Head of Data Science
jan.korbel [at] embl.de
Genetic variation studies have uncovered that genomic structural variants (SVs) such as deletions, insertions, and inversions account for most varying bases in human genomes. Recent studies indicate that somatic SVs occur post-zygotically throughout our lifespan, and show association with ageing and human diseases – calling into question the long-held belief that the genome is largely static within an individual, and preserved across all cells therein.
We employ a diversity of omics and imaging approaches – from single-cell multi-omics to spatial and bulk-cell omics as well as state-of-the-art microscopy – to investigate molecular mechanisms behind complex human phenotypes associated with genetic variants.
In addition to experimental methodologies applied to tissues and organoids, our laboratory is devising data science techniques including state-of-the-art machine learning methods for processing high-dimensional single-cell data sets, and for coupling genetic variation discovery with molecular and clinical phenotype data.
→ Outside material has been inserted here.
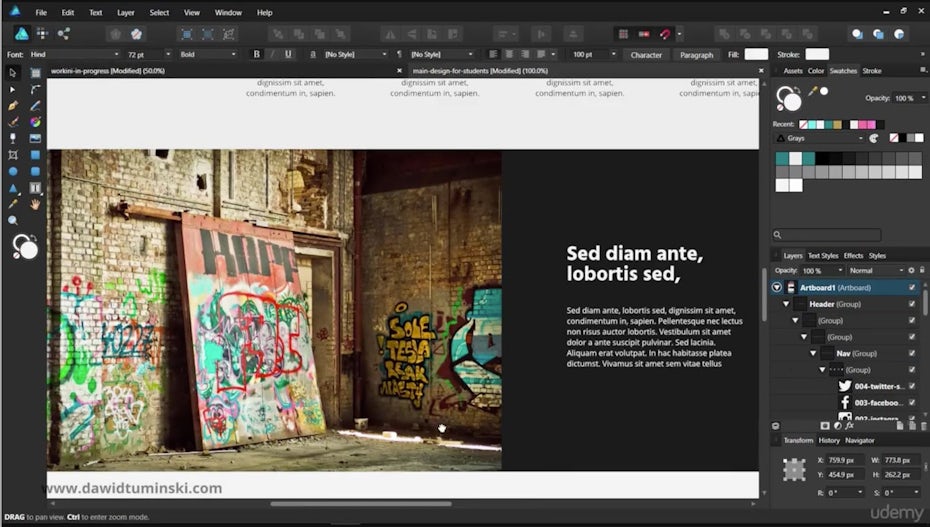Uncheck visibility of Header group
The height and width of the screenshot is (527, 930).
point(911,304)
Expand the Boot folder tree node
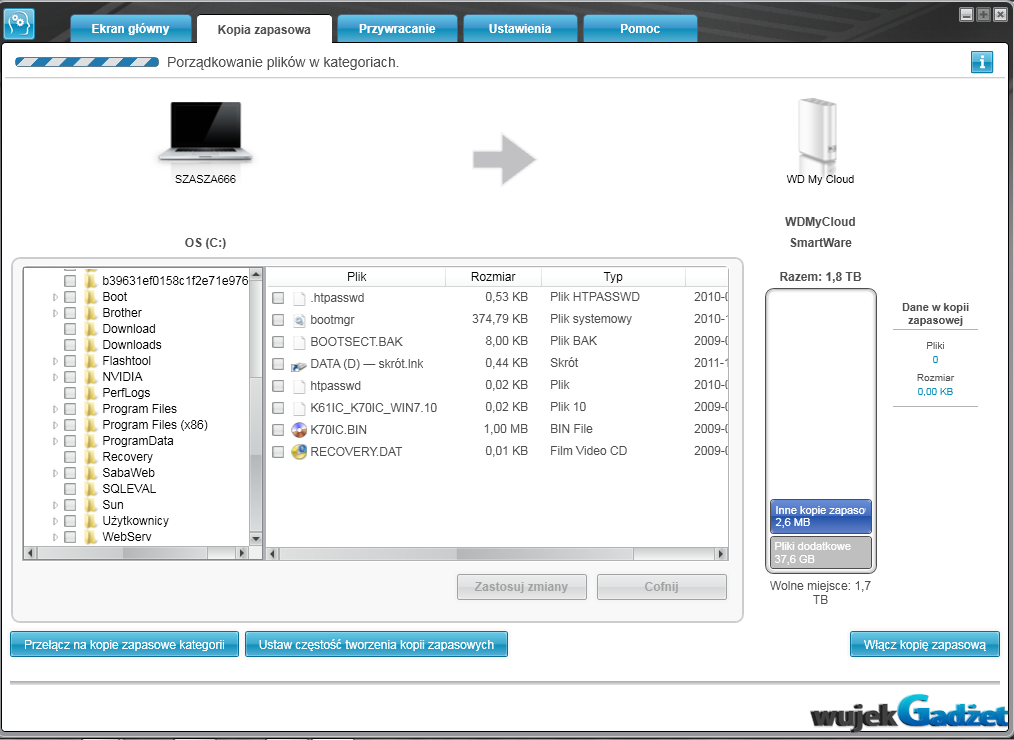Screen dimensions: 1014x740 (x=56, y=297)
Of particular interest is understanding patterns of genetic mosaicism at cellular resolution. Our scTRIP method (Sanders et al., Nat Biotechnol 2020, Fig. 1) enables the direct detection of SV mutational processes in single cells, and as such can be used to obtain insights into pathomechanisms acting in human tissues.
Another interest centres around uncovering commonalities and differences between molecular disease mechanisms in disparate cancer entities. In a rare-variant association study in medulloblastoma (MB) genomes/exomes, we recently described rare germline loss-of-function variants in the Elongator complex protein 1 (ELP1) gene in 15% of childhood MB genomes driven by Sonic hedgehog signalling (Waszak et al., Nature 2020). ELP1-associated MBs exhibit somatic loss of the wild-type ELP1 allele mediated by somatic large deletions that concomitantly cause loss of the PTCH1 gene residing adjacent to ELP1 on chromosome 9, involving an intriguing ‘three-hit’ molecular process (Fig. 2).
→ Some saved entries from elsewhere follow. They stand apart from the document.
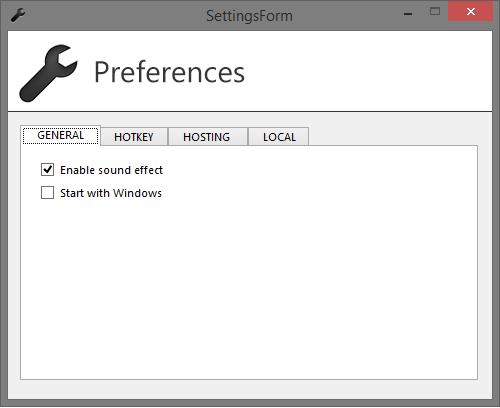Open the HOTKEY tab
Image resolution: width=500 pixels, height=408 pixels.
coord(134,137)
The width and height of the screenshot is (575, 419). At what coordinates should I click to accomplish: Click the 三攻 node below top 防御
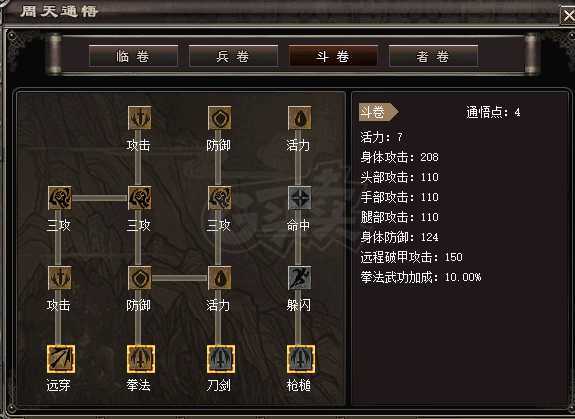click(220, 198)
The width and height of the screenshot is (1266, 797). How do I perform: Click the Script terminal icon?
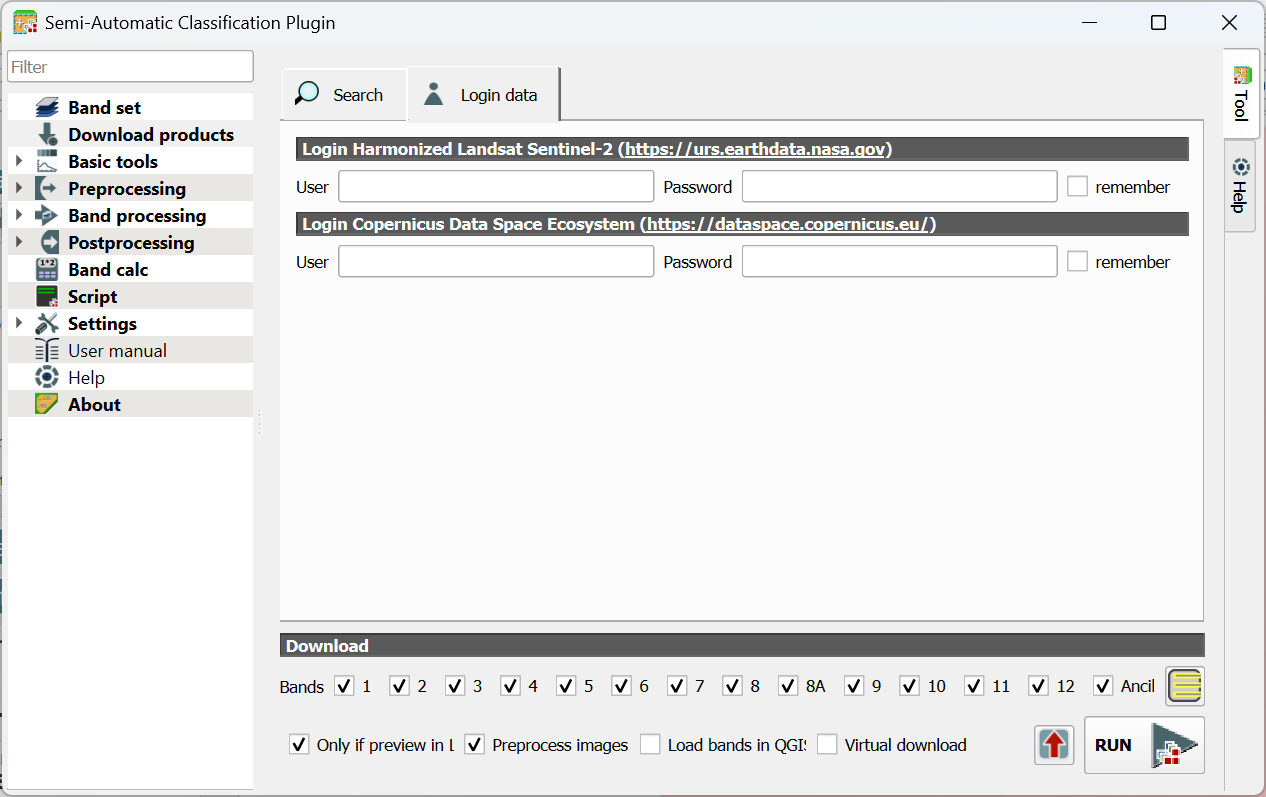47,296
With respect to data science, our group has pioneered the utilisation of cloud computing to enable the global sharing and processing of large-scale biological data. We also contribute to develope haplotype-resolved human genomes to promote genotype-phenotype (such as eQTL) mapping and to generate highly resolved maps of genetic variation (Ebert et al. Science 2021) to support precision medicine approaches. Our group is also actively involved in building the German Human Genome-Phenome Archive (GHGA), a national research data infrastructure for disseminating and federating human genomics data from German studies nationally and internationally.